- WORK REQUEST
The reply needs the lines from the one containing "Print figure using the printer icon" through the end of the material, each repeated exactly, and no pictures.

━━ RECORDS PROVIDED

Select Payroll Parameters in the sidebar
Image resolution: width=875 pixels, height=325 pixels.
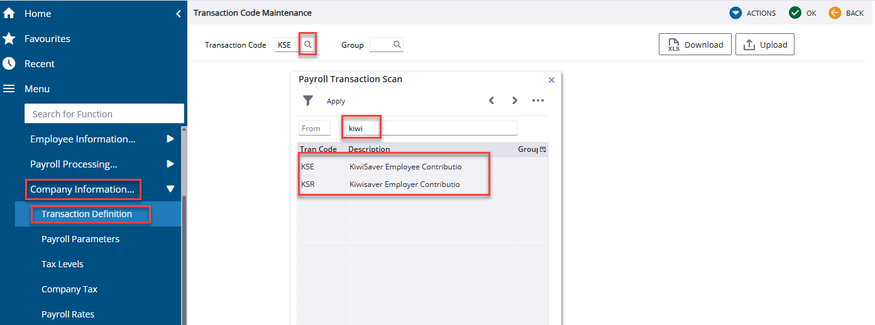pos(80,239)
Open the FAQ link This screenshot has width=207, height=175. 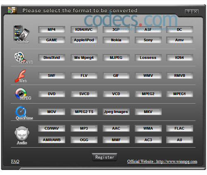15,161
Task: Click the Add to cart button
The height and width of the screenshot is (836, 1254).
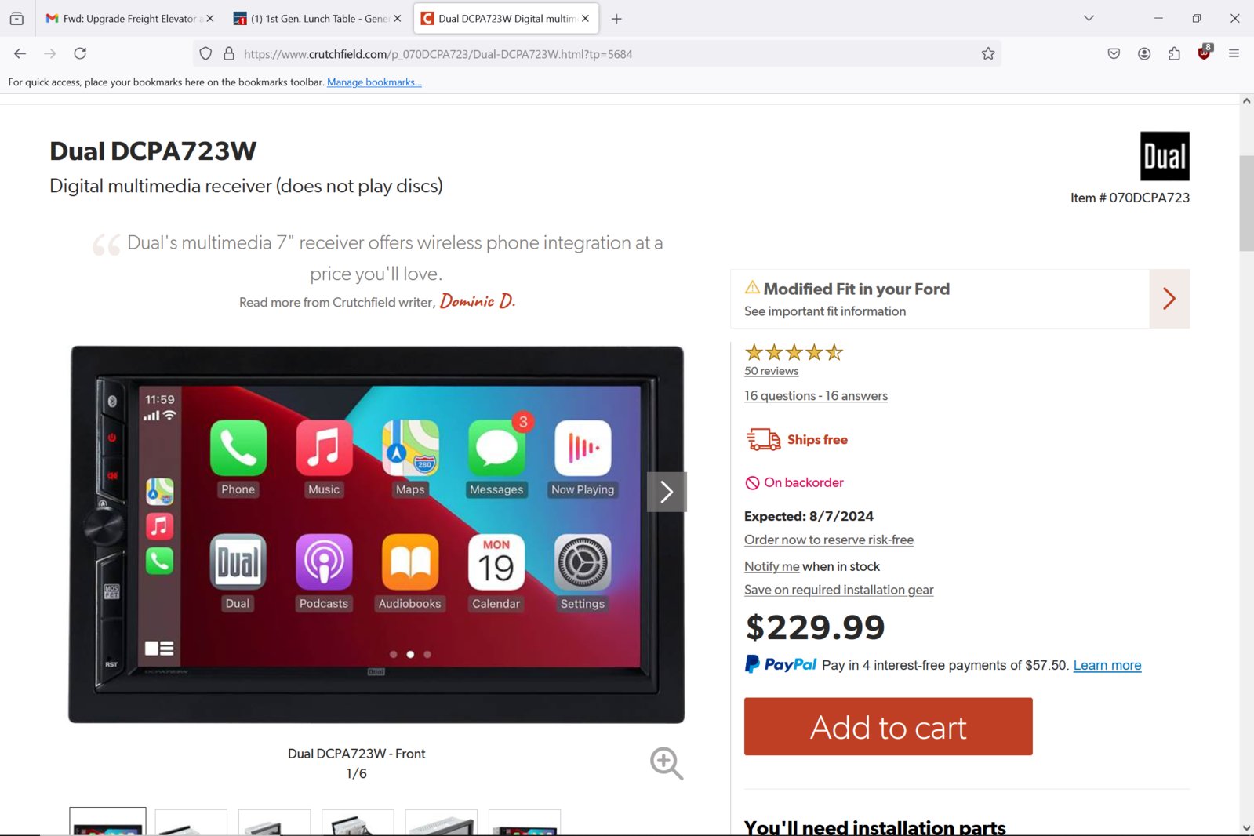Action: coord(888,727)
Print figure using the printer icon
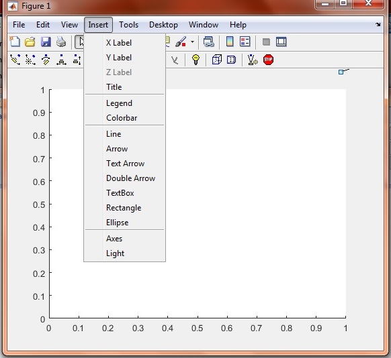The height and width of the screenshot is (358, 391). 61,42
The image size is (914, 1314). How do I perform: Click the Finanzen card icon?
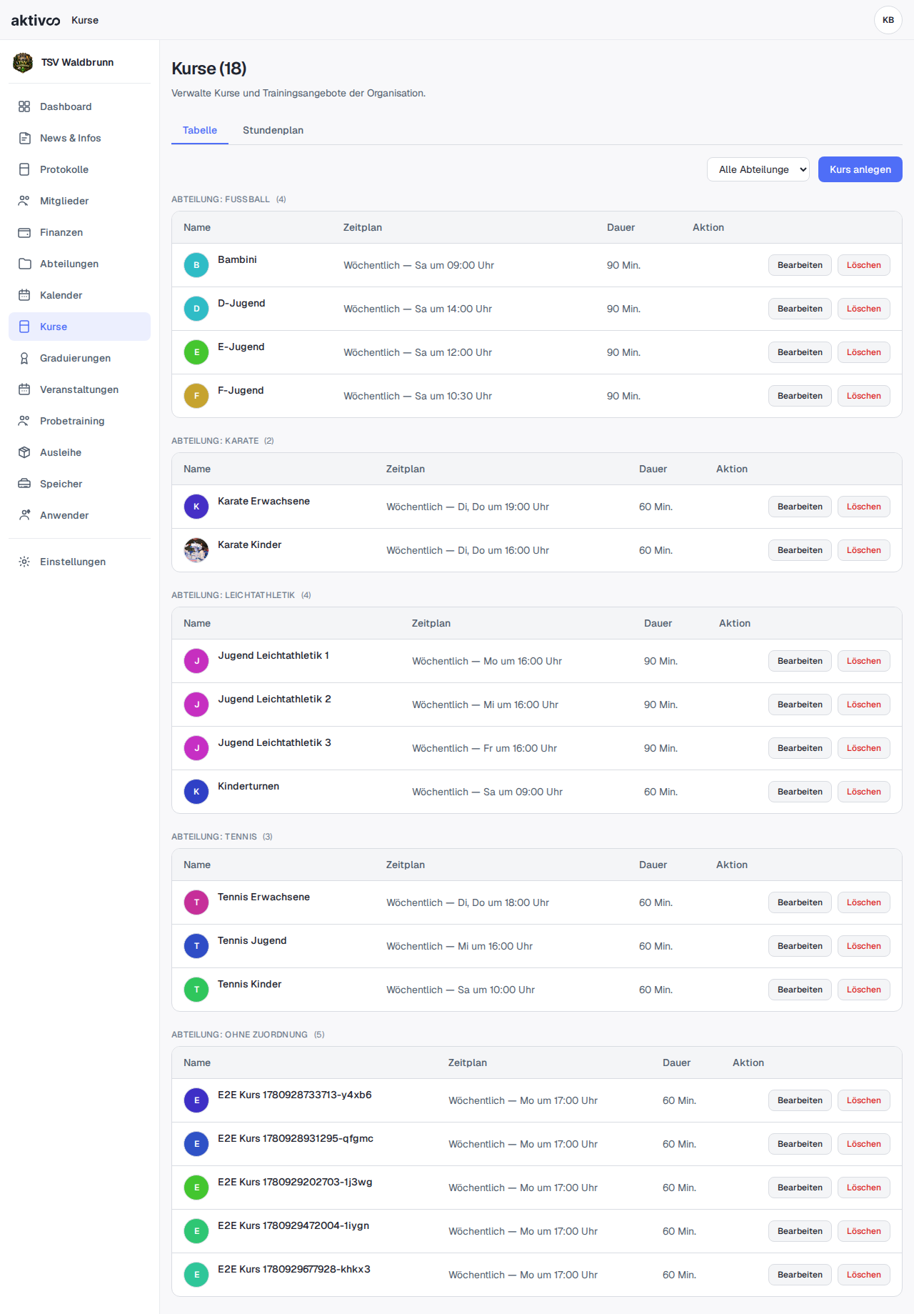point(24,232)
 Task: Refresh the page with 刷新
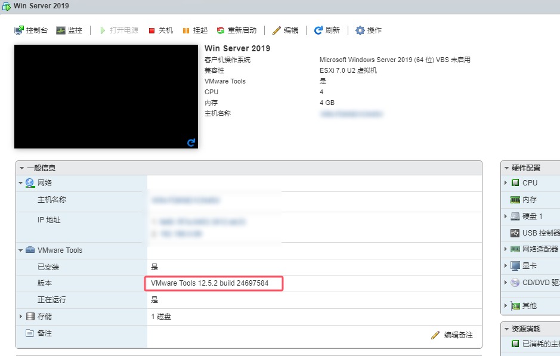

━━━━

- WRITTEN REPLY
Print figure using the printer icon
The height and width of the screenshot is (358, 391). 61,42
The image size is (914, 1314). How do I perform: Click the Finanzen card icon?
point(24,232)
 Task: Refresh the page with 刷新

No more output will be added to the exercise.